As Preston’s grandfather, I am objective when I say “he is not guilty” — rather, Preston is a victim of circumstances i.e. “growing up; exploring and pushing the boundaries” of learning; to see what’s on the other side. One could reasonably argue there are worse grievances than “cutting-up” in class from time to time. Has anyone heard of the First Amendment – Freedom of Speech?
The question arises; did this infraction warrant a trip to the principal’s office? Hardly! Was the public humiliation in front of his peer’s sufficient punishment? Certainly! Was it necessary to Rat him out by sending a note from the principal to Preston’s parents? The worst kind of punishment!
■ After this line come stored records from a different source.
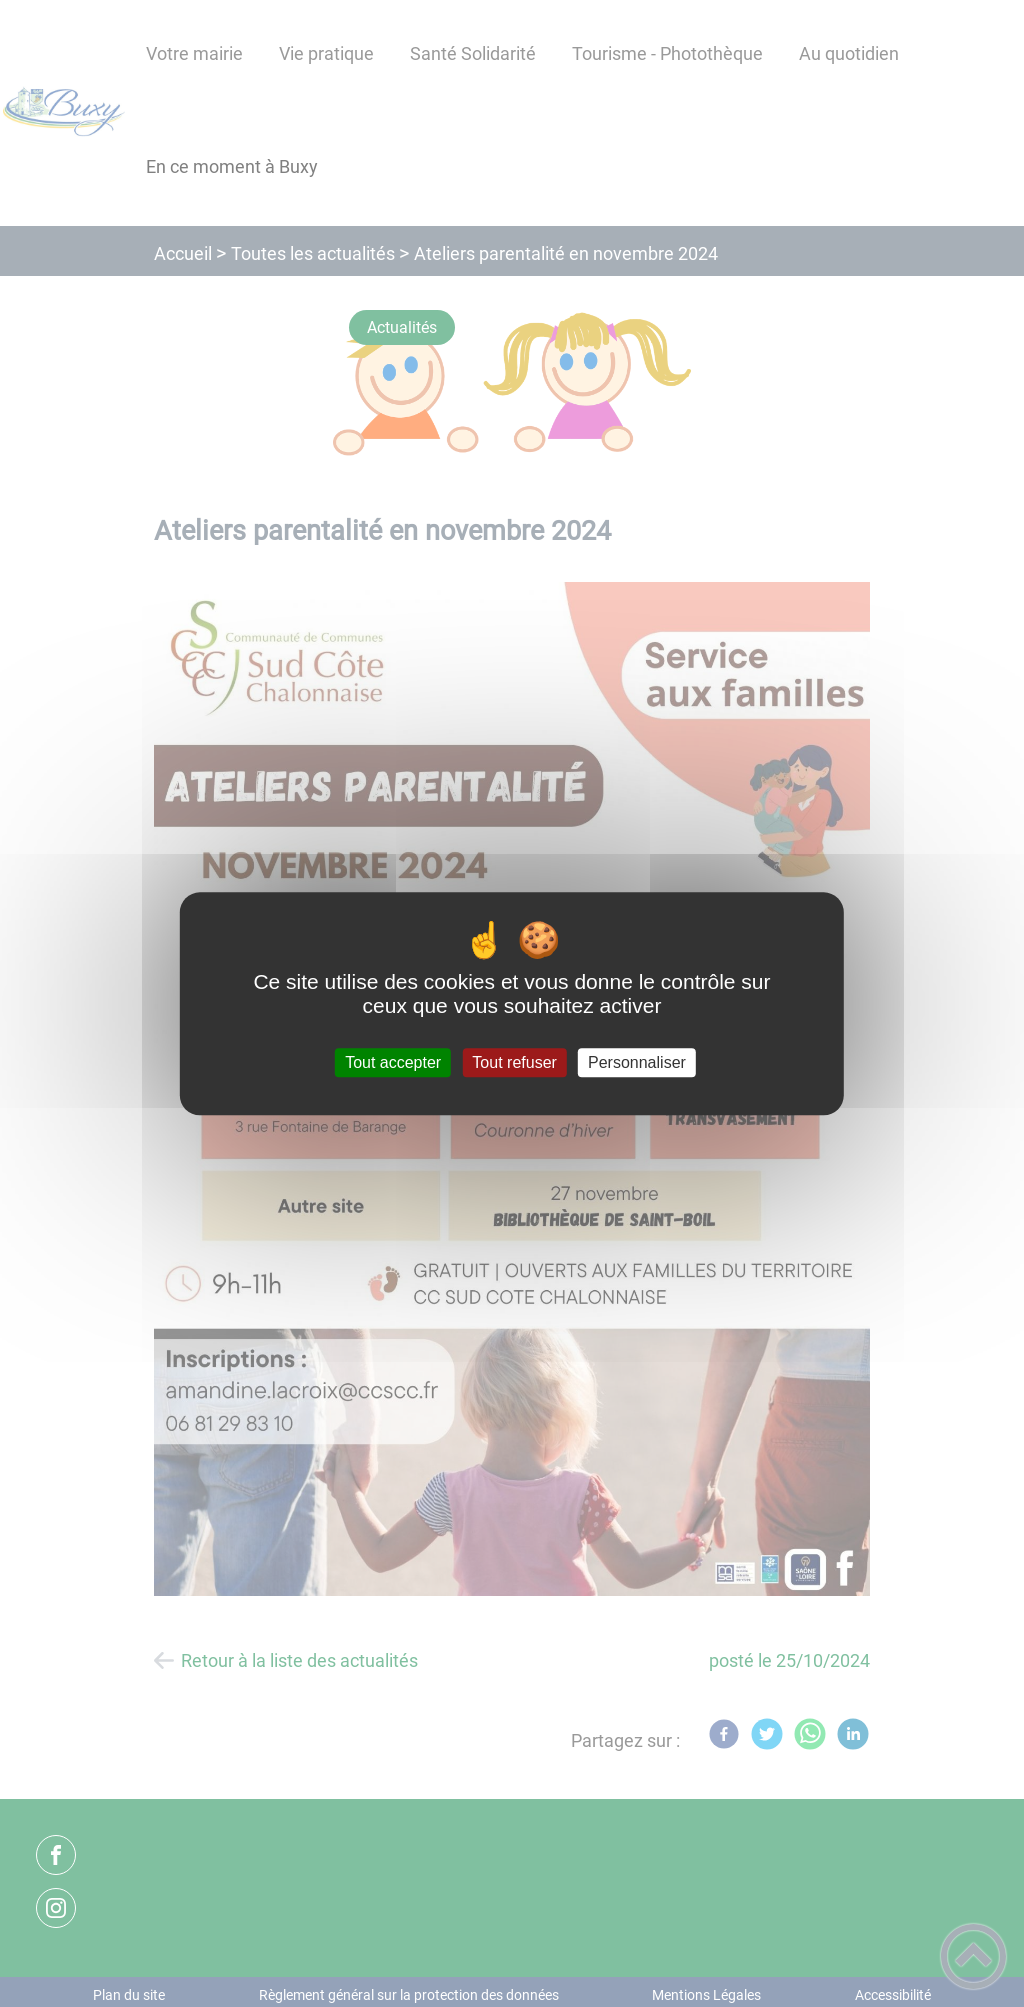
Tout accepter (393, 1062)
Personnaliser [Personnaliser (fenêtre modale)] (637, 1062)
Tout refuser (514, 1062)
What happened was simply a “mis-interpretation” and should not have been elevated to this point.
Now, I understand that some folks might cry out “Give me a Break!” But before rushing to judgment, hear me out. Answer these questions: what influenced Preston’s behavior? Where did these seeds come from? Well folks, as they say, the apple does not fall far from the tree. To Wit, Preston’s father (Chris) and his ad-nauseam run ins with his teachers and the principal, ranging from grades “K” and on up the line. His legacy, of sorts, is a run unmatched in the annuals of our public schools here in Thousand Oaks. I can attest to this for we were frequently summoned to school to listen to the charges – what he did or didn’t do, post bail and plea bargain that this would never happen again. By and large, we defended Chris’s actions under the pretense of being “curious and wanting to learn the truth” and he did this by engaging his teachers in round after round of robust debate. As the years wore on, Chris often found himself sitting in the hot seat, each altercation, well conceived, seemingly besting the previous one. No, I think it is fair to say that Preston could not have a better figure to emulate.
And as for Sherri and me . . . we knew Chris was traveling two roads, never knowing which he would choose, until he met Megan . . . a life of crime or scholarly achievement. Fortunately for us, he took the higher, less traveled road and I, I am glad he did.
In summation, our grandson is a product of his environment and upbringing. I ask that you “cut him some slack,” I think he’s doing just fine.